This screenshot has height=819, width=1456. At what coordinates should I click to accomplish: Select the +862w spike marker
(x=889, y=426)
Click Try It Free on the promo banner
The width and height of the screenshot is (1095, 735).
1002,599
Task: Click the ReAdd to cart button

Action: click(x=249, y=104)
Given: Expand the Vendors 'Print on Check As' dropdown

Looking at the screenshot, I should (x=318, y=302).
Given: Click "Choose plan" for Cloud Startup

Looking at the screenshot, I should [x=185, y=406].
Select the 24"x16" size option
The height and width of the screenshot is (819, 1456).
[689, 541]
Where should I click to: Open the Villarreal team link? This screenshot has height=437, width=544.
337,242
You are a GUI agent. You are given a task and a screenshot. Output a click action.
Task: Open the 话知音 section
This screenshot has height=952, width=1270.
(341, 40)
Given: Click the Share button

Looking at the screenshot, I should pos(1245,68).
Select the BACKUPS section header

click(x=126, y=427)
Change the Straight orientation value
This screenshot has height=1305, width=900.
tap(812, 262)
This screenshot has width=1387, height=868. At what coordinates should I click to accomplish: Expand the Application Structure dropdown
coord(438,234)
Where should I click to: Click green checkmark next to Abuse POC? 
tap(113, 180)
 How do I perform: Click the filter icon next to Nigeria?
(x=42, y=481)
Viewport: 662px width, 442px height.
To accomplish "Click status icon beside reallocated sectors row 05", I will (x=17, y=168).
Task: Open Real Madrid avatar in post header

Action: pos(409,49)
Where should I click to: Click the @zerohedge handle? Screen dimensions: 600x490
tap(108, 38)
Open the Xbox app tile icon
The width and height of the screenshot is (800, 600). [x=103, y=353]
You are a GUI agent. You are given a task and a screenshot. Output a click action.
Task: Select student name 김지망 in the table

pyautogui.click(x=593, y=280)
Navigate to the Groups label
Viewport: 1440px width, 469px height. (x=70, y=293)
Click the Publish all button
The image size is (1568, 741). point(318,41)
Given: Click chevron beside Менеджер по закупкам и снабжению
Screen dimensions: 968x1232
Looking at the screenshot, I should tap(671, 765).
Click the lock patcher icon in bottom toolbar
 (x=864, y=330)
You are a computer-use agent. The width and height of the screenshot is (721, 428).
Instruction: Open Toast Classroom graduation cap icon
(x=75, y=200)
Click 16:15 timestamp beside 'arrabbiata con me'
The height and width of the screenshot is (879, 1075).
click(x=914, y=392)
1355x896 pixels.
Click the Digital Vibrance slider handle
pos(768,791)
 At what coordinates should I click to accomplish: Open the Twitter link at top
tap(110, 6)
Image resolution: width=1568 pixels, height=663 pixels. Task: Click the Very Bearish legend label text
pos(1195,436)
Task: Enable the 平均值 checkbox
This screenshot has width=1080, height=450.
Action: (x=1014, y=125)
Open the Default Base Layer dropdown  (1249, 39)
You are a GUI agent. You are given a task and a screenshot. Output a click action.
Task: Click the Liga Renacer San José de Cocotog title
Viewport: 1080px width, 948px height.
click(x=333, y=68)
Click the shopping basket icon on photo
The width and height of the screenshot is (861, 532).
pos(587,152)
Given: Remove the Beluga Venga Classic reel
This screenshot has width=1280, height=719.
============
▸ What is being asked:
All lines above between those holding "Open the Xbox app tile icon" and "You are a computer-use", inclusive, must be set down unchanged, and no other line may be included.

▸ Result:
Open the Xbox app tile icon
The width and height of the screenshot is (800, 600). [x=103, y=353]
You are a GUI agent. You are given a task and a screenshot. Output a click action.
Task: Select student name 김지망 in the table

pyautogui.click(x=593, y=280)
Navigate to the Groups label
Viewport: 1440px width, 469px height. (x=70, y=293)
Click the Publish all button
The image size is (1568, 741). point(318,41)
Given: Click chevron beside Менеджер по закупкам и снабжению
Screen dimensions: 968x1232
Looking at the screenshot, I should tap(671, 765).
Click the lock patcher icon in bottom toolbar
 (x=864, y=330)
You are a computer-use agent. The width and height of the screenshot is (721, 428).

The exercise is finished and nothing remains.